Par S Abubakr
La Fédération algérienne de football serait-elle sur le point d’opérer un changement à la tête de la Commission fédérale d’arbitrage (CFA) ? C’est qui se tramerait, surtout après la réunion de lundi dernier présidée par le Walid Sadi.
Beaucoup de choses ont été dites lors du conclave de lundi dernier lorsque le président de la fédération algérienne de football, Walid Sadi, avait réuni les arbitres d’élite au lendemain d’incidents et surtout d’erreurs d’arbitrage qui ont suscité polémiques, déballages et graves accusations à l’encontre notamment de l’international Mustapha Ghorbal qui a officié le match de mise à jour entre l’Olympique Akbou et le MC Alger à Bejaia.
En réunissant les arbitres, le président de la FAF a voulu apaiser la tension qui est montée d’un cran au niveau des médias et au sein de l’opinion voir jusqu’aux travées de l’Assemblée nationale populaire (APN), mais également pour sensibiliser ces derniers par rapport aux enjeux de cette fin de saison 2024/2025.
Sadi rappellera que le règlement intérieur s’appliquera aux arbitres, quel que soit leur statut, coupables de mauvaises performances au niveau national, en s’adressant à Mustapha Ghorbal en particulier, objet d’une polémique sans précédent, suscitant même des menaces à l’adresse des instances, surtout après qu’une information ait circulé sur une éventuelle suspension de ce dernier jusqu’à la fin de la saison.
Le responsable de la CFA, Mehdi Abid Charef a eu lui aussi sa part de ‘’remontrances’’, comme l’ont confirmé des sources proches de ceux qui ont assisté à cette réunion.
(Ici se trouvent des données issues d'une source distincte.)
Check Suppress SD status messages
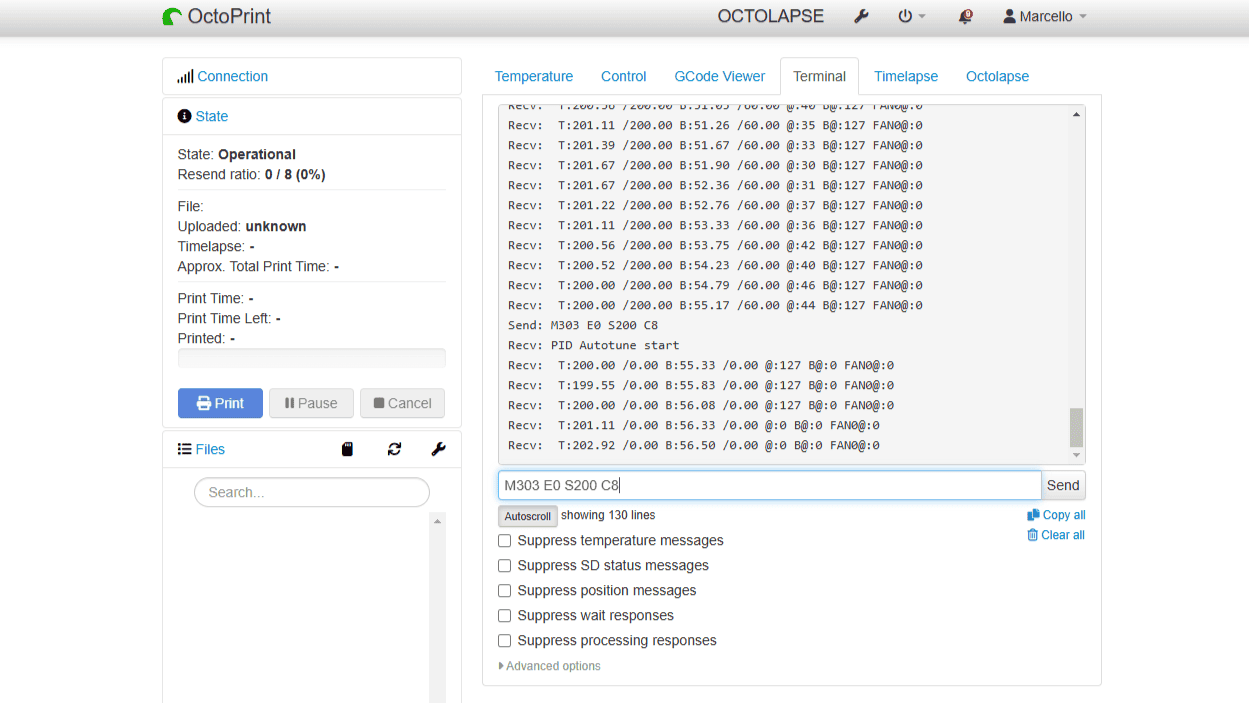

A ce propos, le président de la FAF a signifié à Abid Charef que s’il n’était pas en mesure d’assumer pleinement ses missions à la tête de cette structure, des changements peuvent être opérées.
Cette sortie de Sadi a laissé dire à certains observateurs avertis qu’Abid Charef serait sur la sellette et que la fédération songerait à recourir à une compétence étrangère pour prendre en charge les destinées de l’arbitrage algérien.
A l’image de la fédération tunisienne de football qui n’a d’ailleurs pas hésité à confier cette responsabilité à l’ancien arbitre international Djamel Haïmoudi, passé par la CFA de la FAF durant le court mandat de Djahid Zefizef.
Le départ de Mehdi Charef serait ainsi une question de temps, murmure-t-on dans le microcosme de l’arbitrage algérien, et que cela interviendrait après la fin de l’actuelle saison. Cela intervient quelques jours seulement après que la FIFA ait publié la liste des arbitres-instructeurs sans la présence algérienne, qui rajoute une note supplémentaire d’aigreur sur l’arbitrage algérien.
Autre question : assisterons-nous à d’autres polémiques, sachant que des clans se disputent déjà et au grand-jour une sorte de ‘’mainmise’’ sur ce volet qu’est l’arbitrage à travers des déclarations fracassantes ? La suite des événements s’annonce mouvementée malgré les appels au calme et à la sérénité.